### Excerpt provided
_____
United States District Court, Northern District of California
Feb 2, 2024
23-cv-00141-JSW (N.D. Cal. Feb. 2, 2024)

Opinion

23-cv-00141-JSW

02-02-2024

CORREY MITCHELL, Plaintiff, v. CRAMER, et al., Defendants.


ORDER GRANTING MOTION FOR SUMMARY JUDGMENT RE: DKT. NO. 12

JEFFREY S. WHITE UNITED STATES DISTRICT JUDGE

INTRODUCTION

Plaintiff, a California prisoner proceeding pro se, filed this civil rights action under 42 U.S.C. § 1983 against officials at Salinas Valley State Prison (“SVSP”). After reviewing the complaint under 28 U.S.C. § 1915A, the Court concluded Plaintiff stated a cognizable First Amendment retaliation claim against Defendants Cramer and Meredith (“Defendants”). Defendants filed a motion for summary judgment. Plaintiff opposed the motion, and Defendants replied. For the reasons discussed below, the motion for summary judgment is GRANTED.

BACKGROUND

Except where noted, the following facts are not in dispute.

Plaintiff arrived at SVSP in 2019 and was placed on the waitlist for a job assignment. On April 24, 2021, Defendant Meredith, an Assignment Lieutenant, assigned Plaintiff to a job as a teacher's aide in a class entitled “Electrical Works.” On September 24, 2021, Plaintiff filed an administrative grievance complaining that he was never “called” to do this job and had not received pay, time credits, or a time-card, because there was no instructor and no students in this class.

Defendant Cramer, at the time the Assistant Principal of Academic Instruction, reviewed and investigated the grievance on October 25, 2021. He discovered the class to which Plaintiff was assigned had been closed in January 2020 because there was no instructor. Cramer emailed Meredith instructing him to un-assign Plaintiff from the class because it was closed. Meredith unassigned Plaintiff, and he discovered that due to an administrative error, the class had not been listed as closed in the prison's job assignment system when Meredith assigned Plaintiff to it in April 2021. Meredith corrected this error and closed the job in the system.

Defendants present evidence detailing how this error occurred. These details are not recited here because they are uncontradicted by any evidence, Defendants were not involved in the error, and how the error occurred is not relevant to any of elements of the retaliation claim.

Plaintiff alleges Defendants “well understood” the class had no instructor when he was assigned to the class in April 2021. (ECF No. 1 at 7.) However, there is no evidence Defendants knew prior to investigating Plaintiff's grievance in October 2021 either that there was no instructor or that the class was closed. Both Defendants state in their declarations they learned the class was closed once they investigated the grievance.
_____
### Information provided
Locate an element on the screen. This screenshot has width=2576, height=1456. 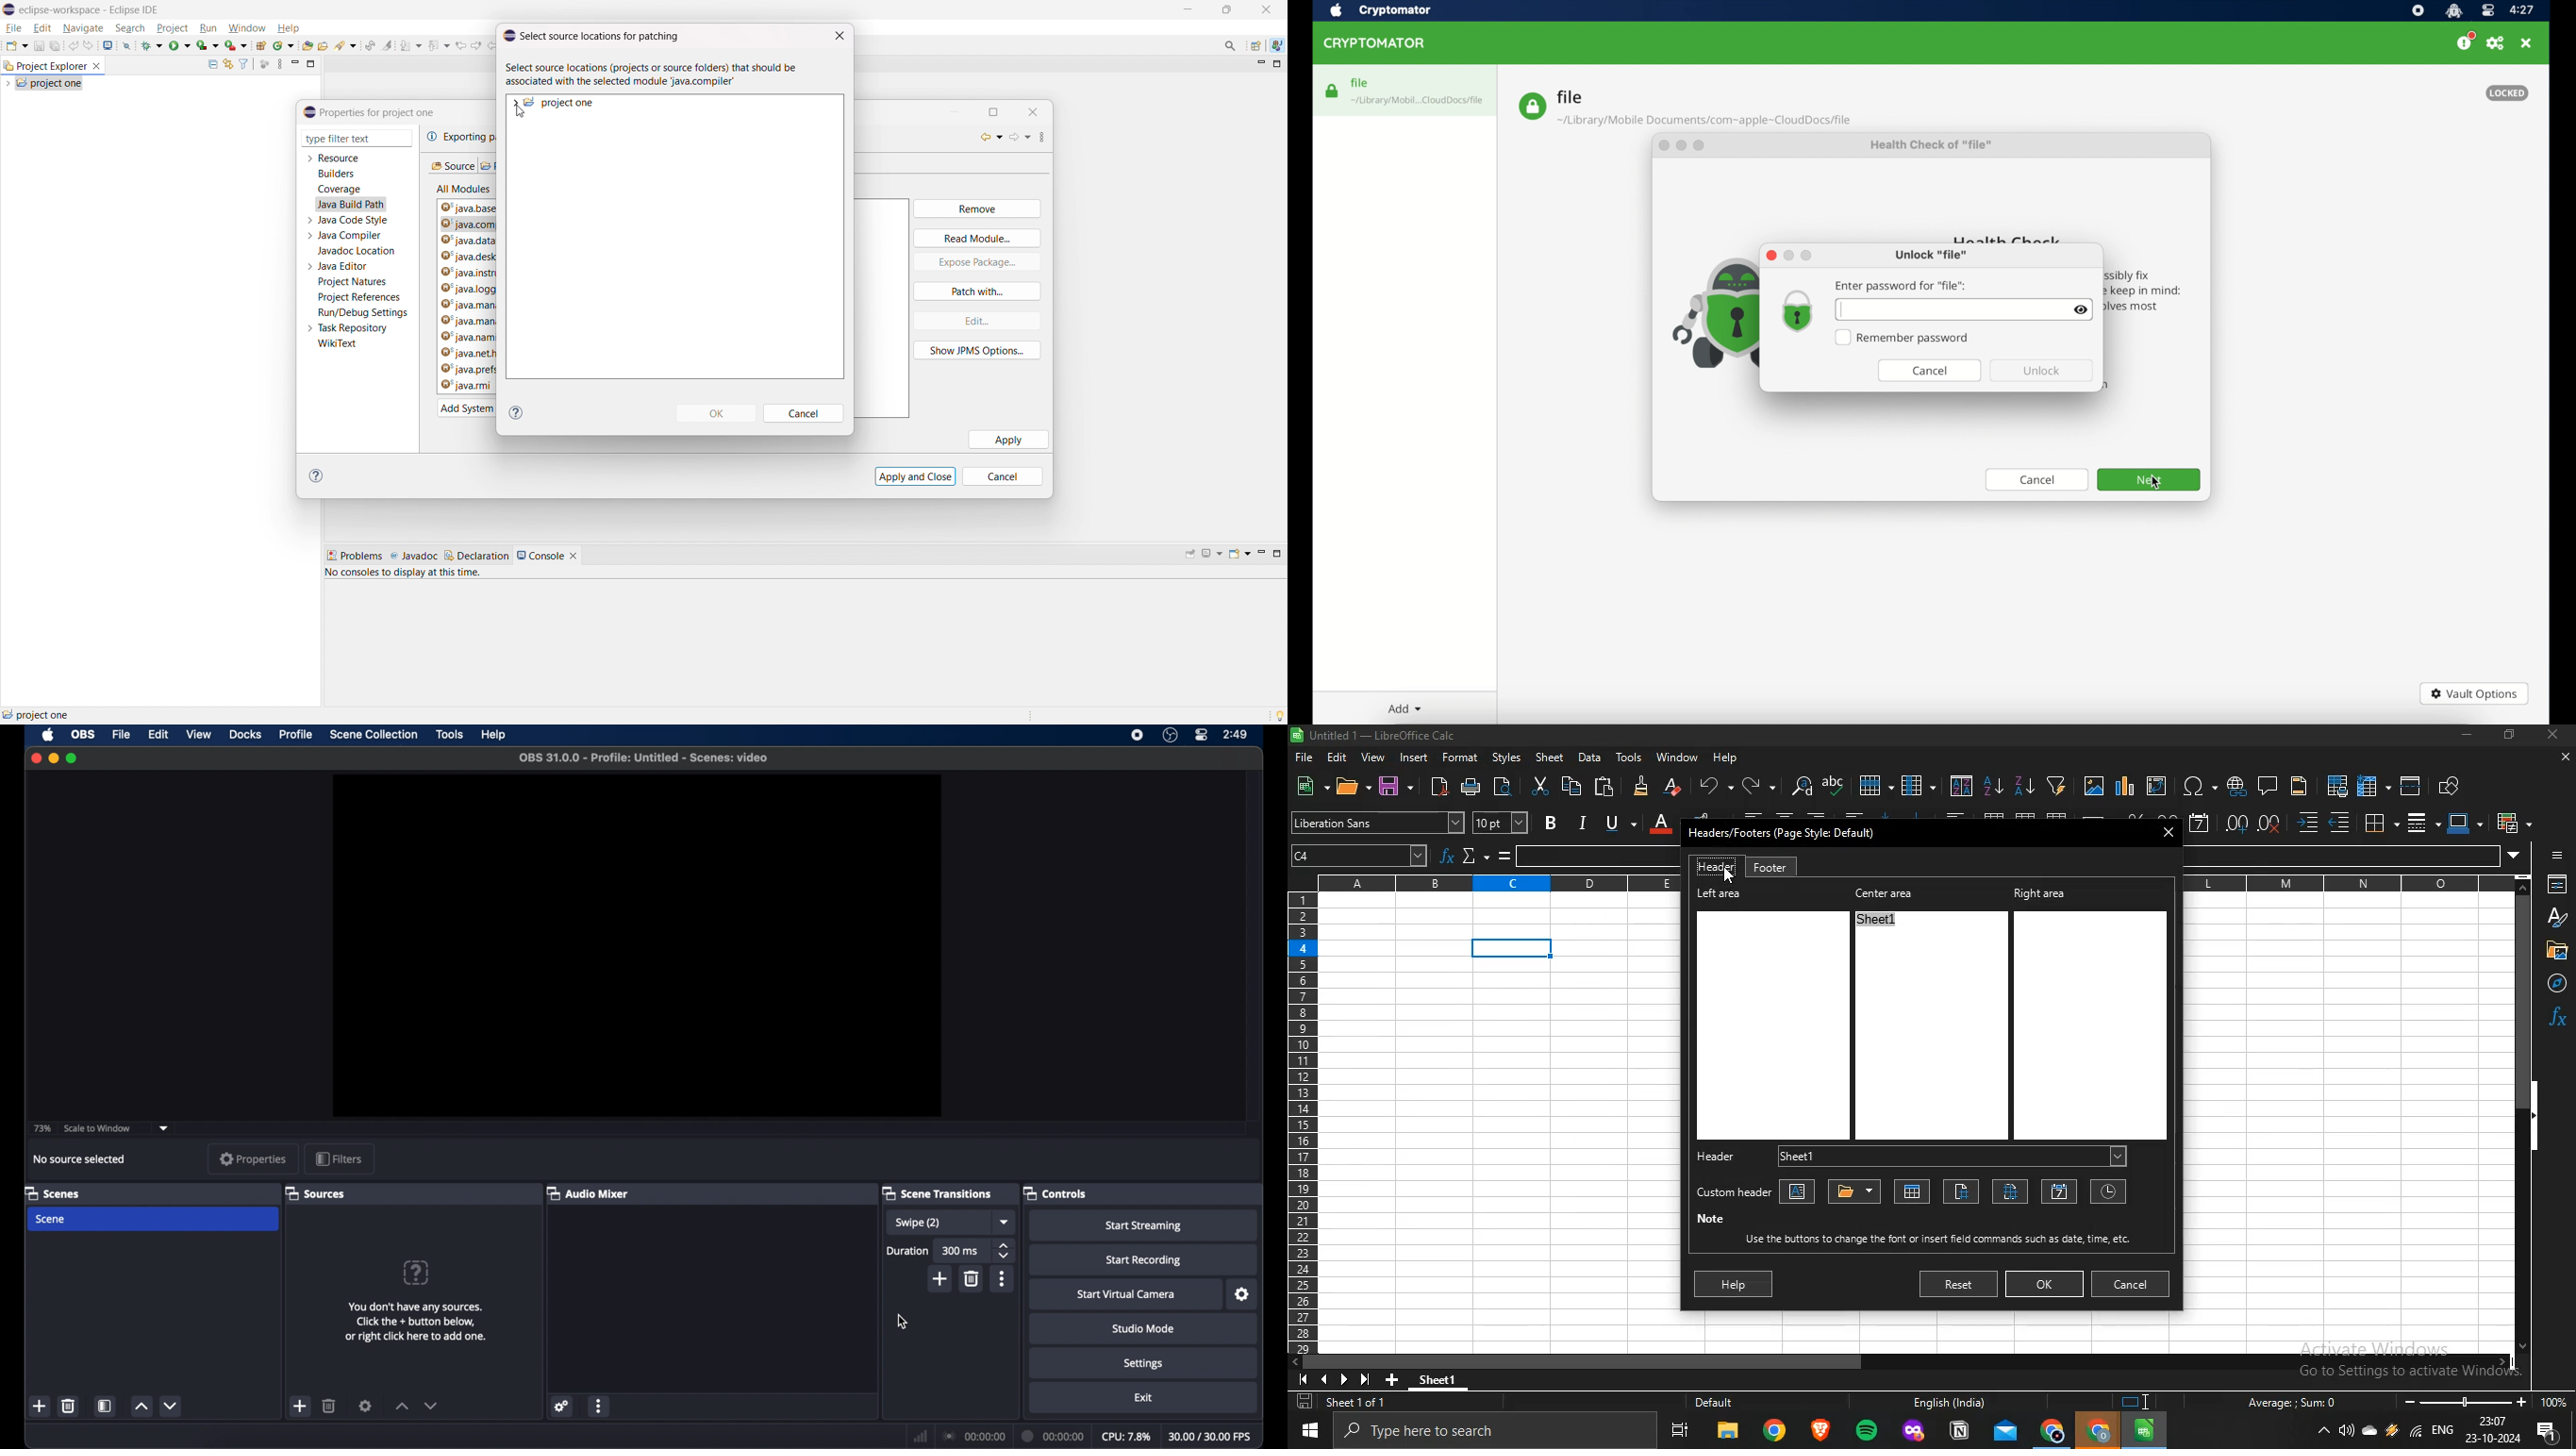
data is located at coordinates (1588, 757).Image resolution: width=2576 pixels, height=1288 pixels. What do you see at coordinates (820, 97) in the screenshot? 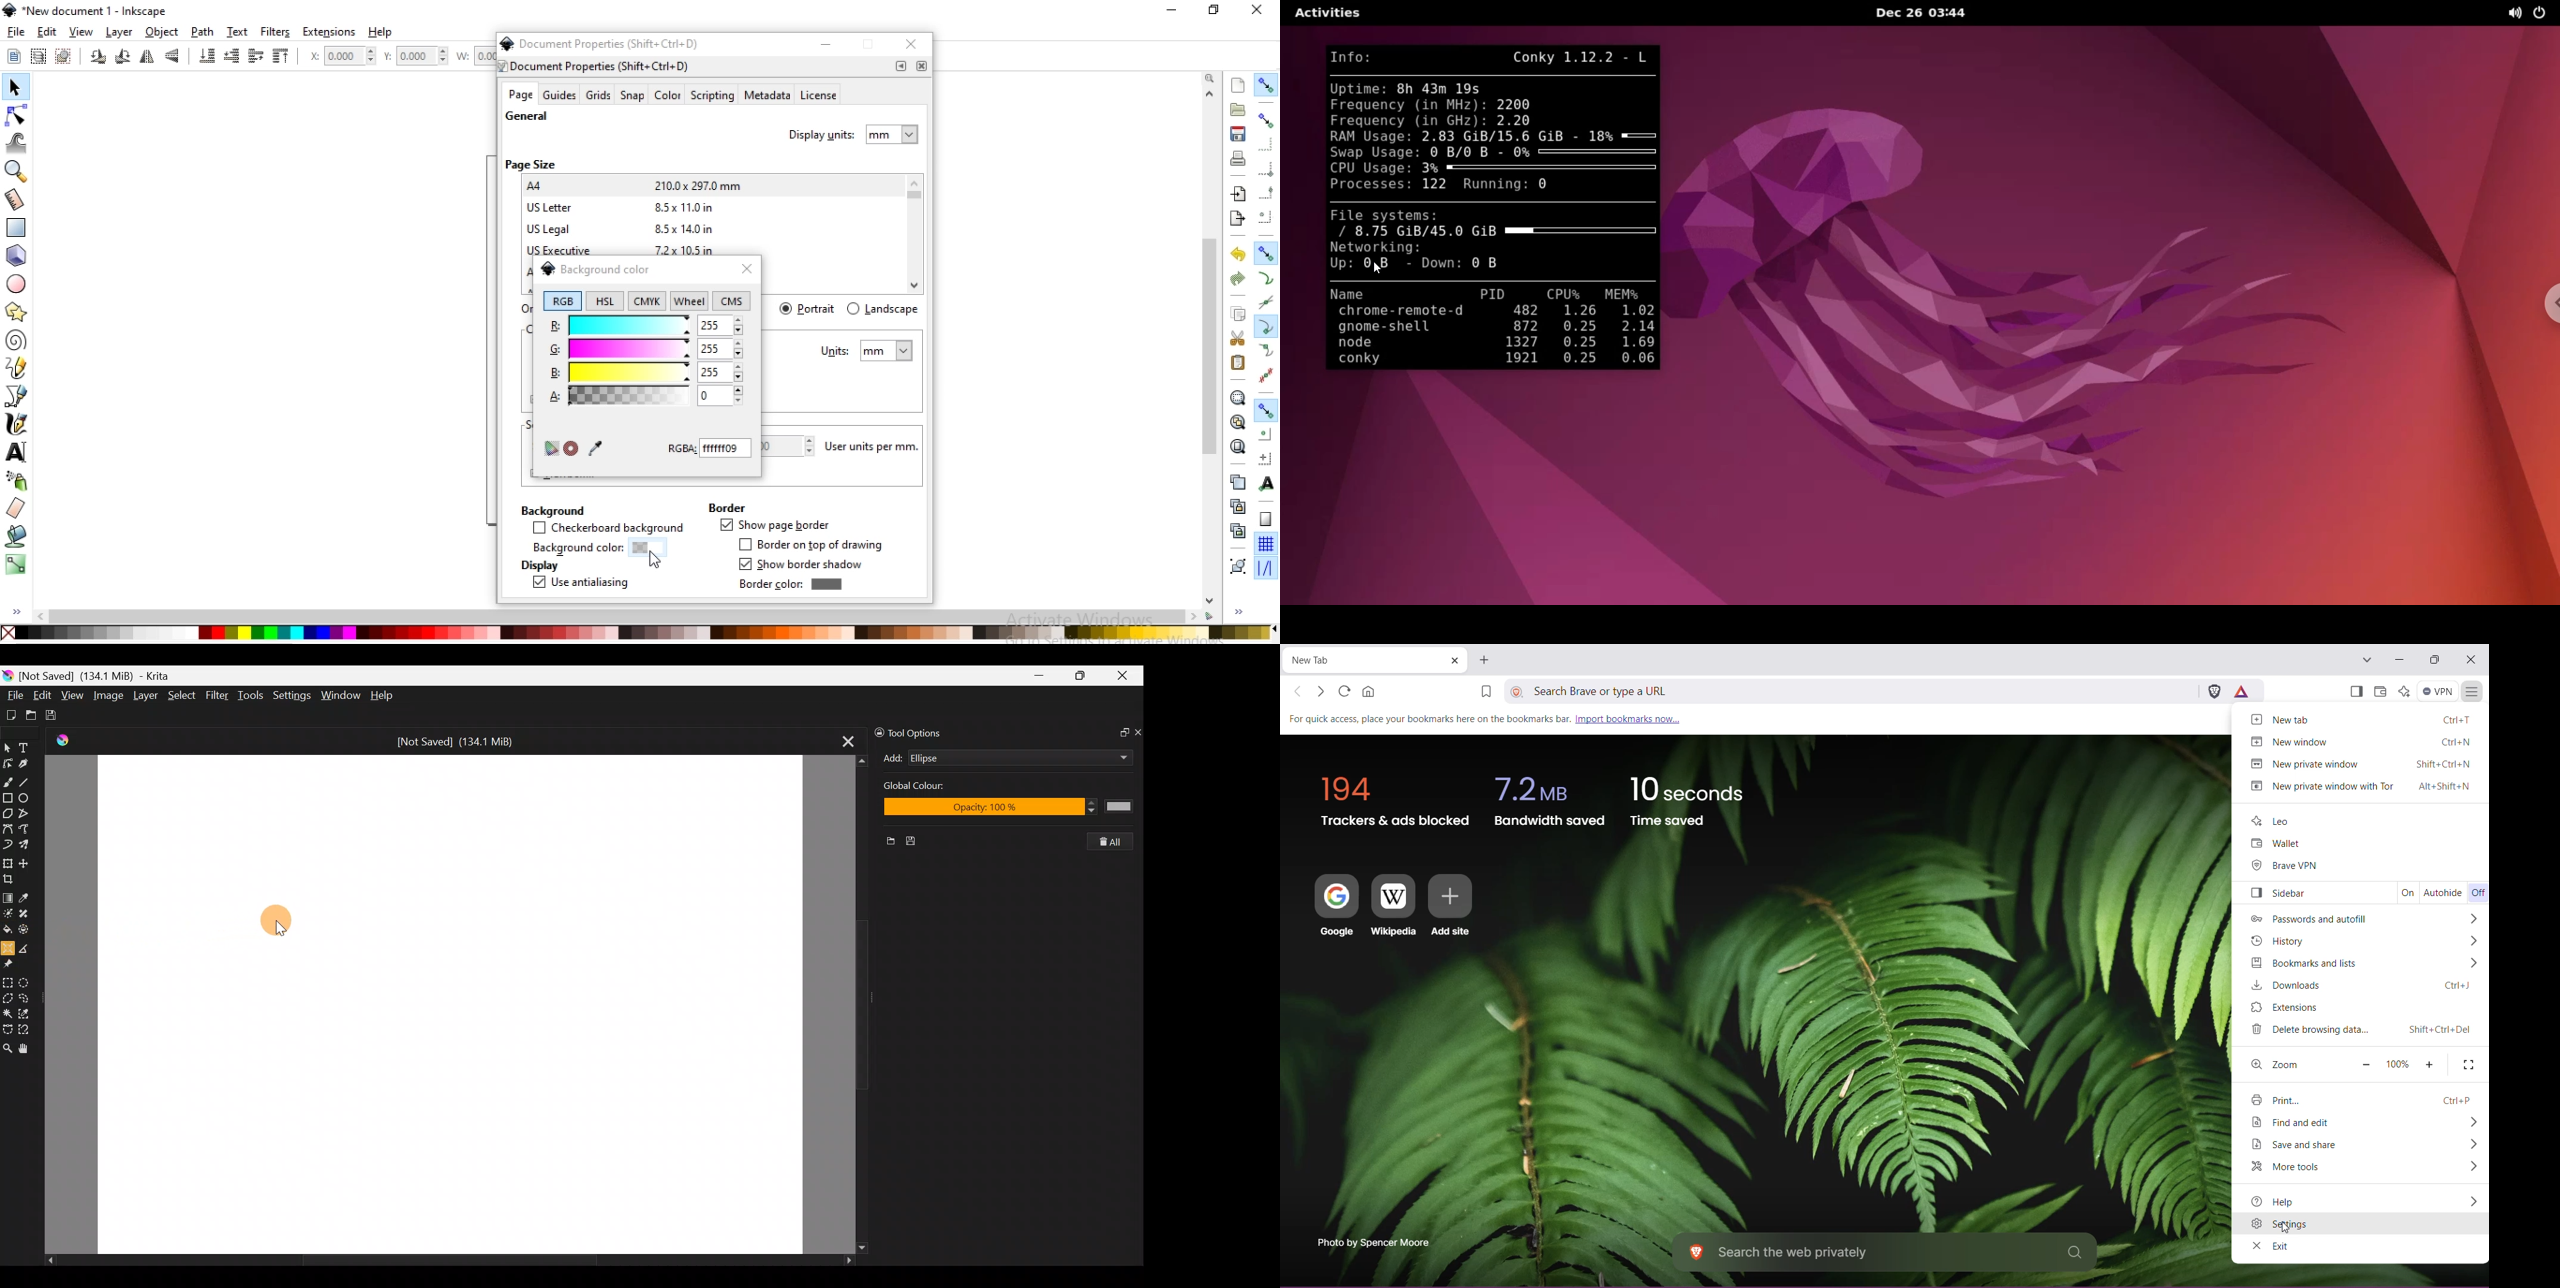
I see `license` at bounding box center [820, 97].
_____
### To-do list
1. Using the court order on the prison job assignment, say whether each statement agrees with it: (a) Meredith assigned Plaintiff to the teacher's aide job on April 24, 2021; (b) the class was closed in January 2020 because it had no students; (c) Cramer took Plaintiff off the class himself. For each, answer yes or no and quote the words that settle it.
2. Translate this sentence from the court order into Spanish: "Meredith corrected this error and closed the job in the system."
3. Proceed with the court order on the prison job assignment, starting right after its last sentence.

### Answer set
1.
(a) Yes: "On April 24, 2021, Defendant Meredith, an Assignment Lieutenant, assigned Plaintiff to a job as a teacher's aide in a class entitled “Electrical Works.”"
(b) No: "He discovered the class to which Plaintiff was assigned had been closed in January 2020 because there was no instructor."
(c) No: "Cramer emailed Meredith instructing him to un-assign Plaintiff from the class because it was closed."

2. Meredith corrigió este error y cerró el puesto en el sistema.

3.
On October 26, 2021, after Plaintiff was un-assigned from the teacher's aide position, Cramer met with Plaintiff. According to Plaintiff, Cramer told him “[d]ue to” the administrative grievance Plaintiff had filed, Cramer “contacted Defendant Meredith [] and had Plaintiff removed from the Teacher's A[ide] position.” (Id. at 9.) Plaintiff also alleges Cramer told him, “I would try to do something to get you another job assignment but you are going to have to stop doing this” and pointed to Plaintiff's grievance. (Id. at 10.) Plaintiff further alleges that when he stated he had a right to file a grievance, Cramer said, “Okay Mr. Mitchell take that route and see how far it gets you.” (Id.)

Once Meredith un-assigned Plaintiff from the teacher's aide position, Plaintiff became eligible for any of eleven positions for which he was wait-listed. Meredith states that once a “suitable” position became available (as a clerk), Meredith assigned Plaintiff to it on March 30, 2022. (ECF No. 12-In September 2022, Plaintiff received a ten-point reduction in his classification score instead of the maximum 12-point reduction.

DISCUSSION

I. Standard of Review

Summary judgment is proper where the pleadings, discovery and affidavits show that there is “no genuine issue as to any material fact and that the moving party is entitled to judgment as a matter of law.” Fed.R.Civ.P. 56(c). Material facts are those which may affect the outcome of the case. Anderson v. Liberty Lobby, Inc., 477 U.S. 242,248 (1986). A dispute as to a material fact is genuine if there is sufficient evidence for a reasonable jury to return a verdict for the nonmoving party. Id.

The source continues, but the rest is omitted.